## start Input rows
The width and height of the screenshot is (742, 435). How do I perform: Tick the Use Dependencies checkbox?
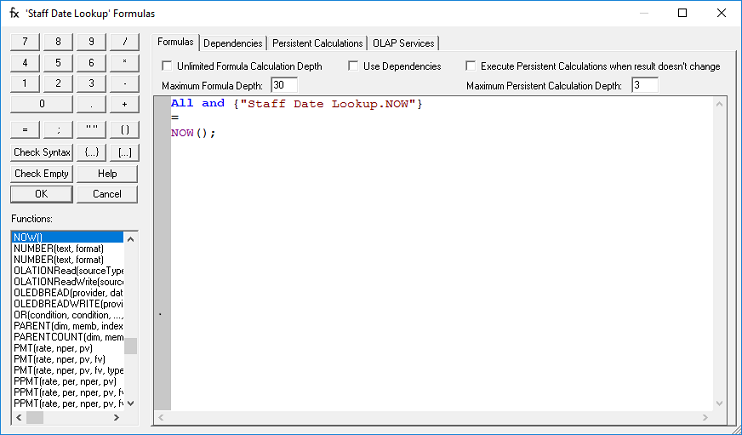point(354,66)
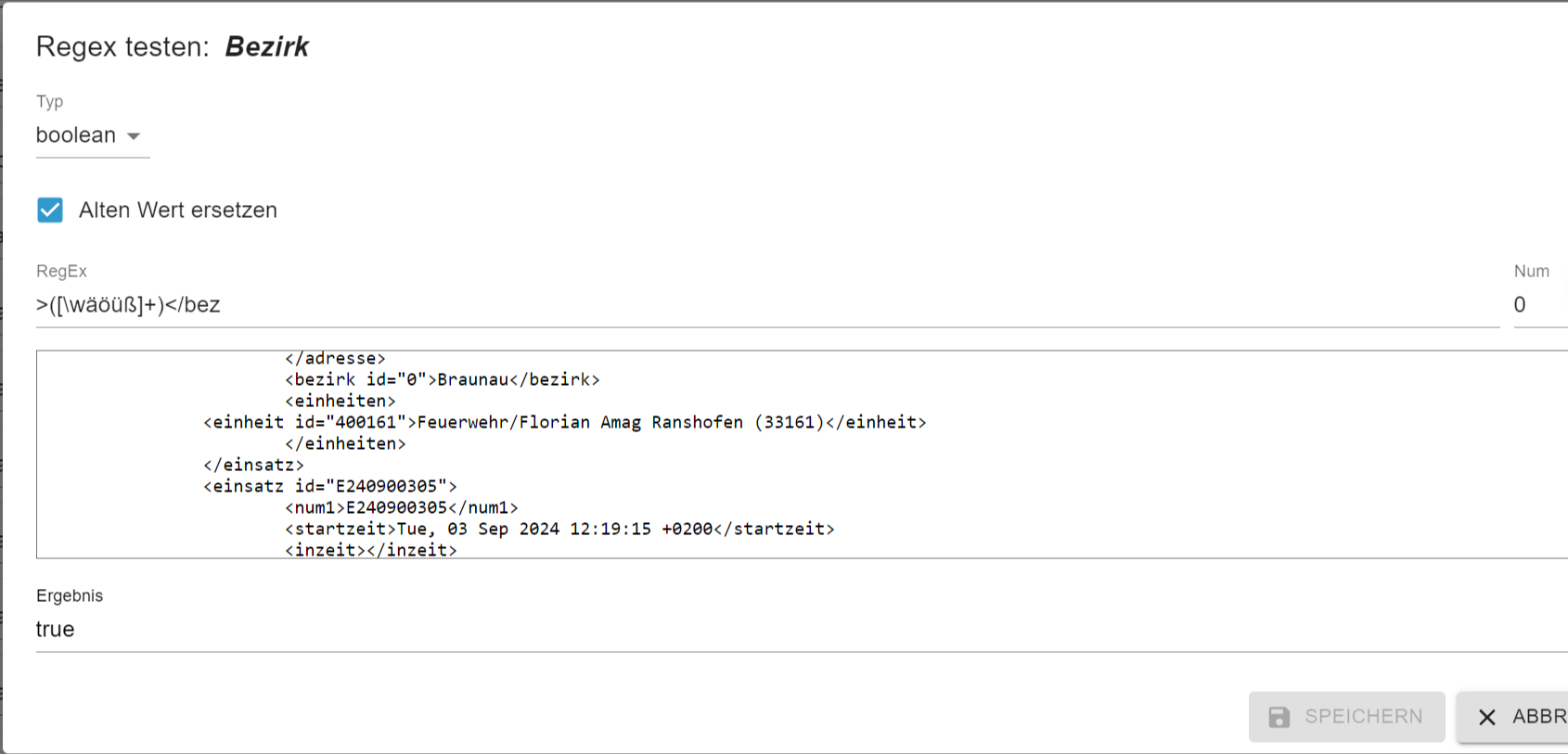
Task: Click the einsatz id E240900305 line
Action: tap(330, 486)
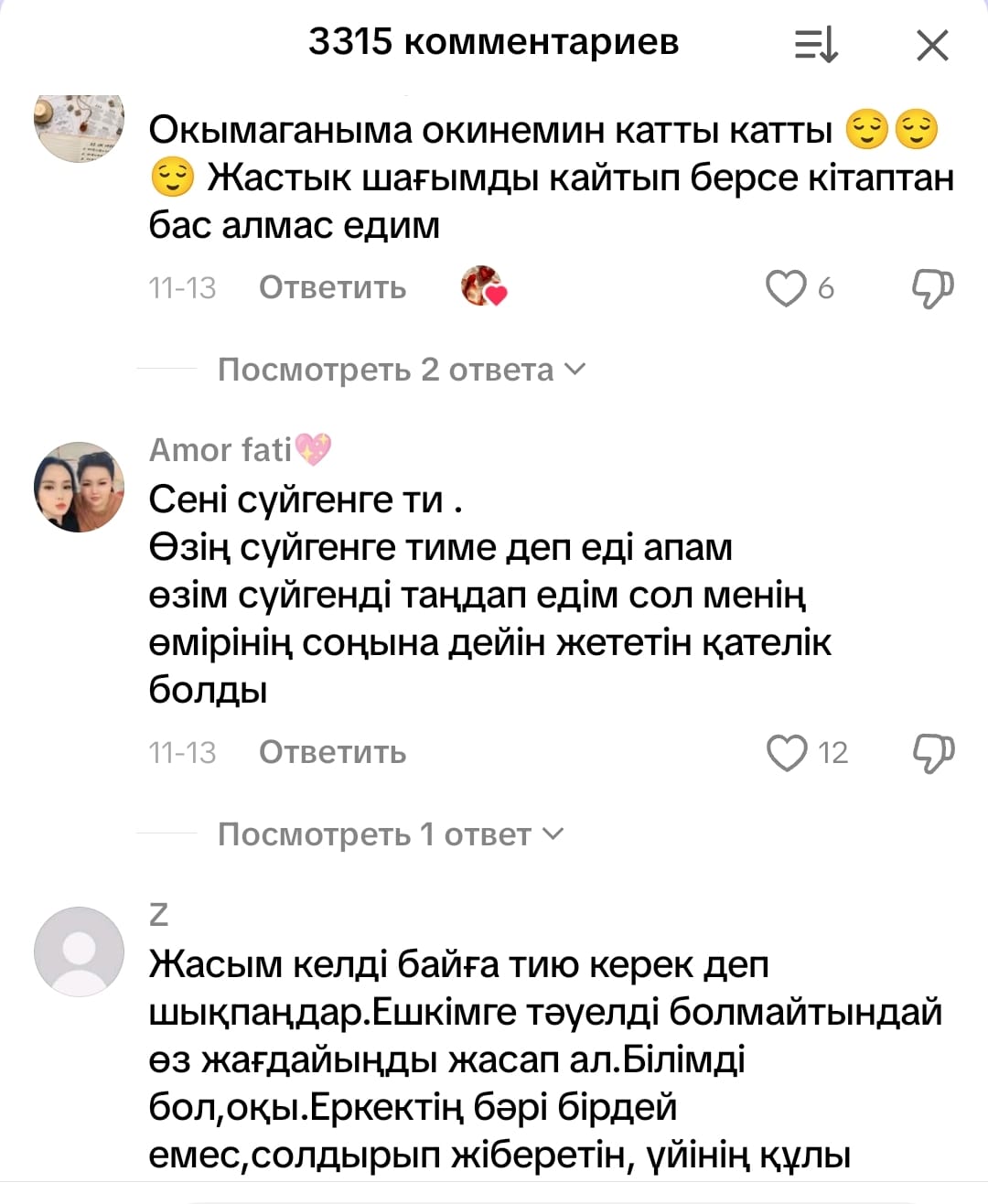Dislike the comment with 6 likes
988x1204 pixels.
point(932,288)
## end Input rows
### [Exercise details]
Copy the lines of the material above word for word, leaving out the pictures.

### [Completed exercise]
The width and height of the screenshot is (742, 435). How do I perform: Tick the Use Dependencies checkbox?
point(354,66)
Task: Click the einsatz id E240900305 line
Action: tap(330, 486)
Dislike the comment with 6 likes
988x1204 pixels.
point(932,288)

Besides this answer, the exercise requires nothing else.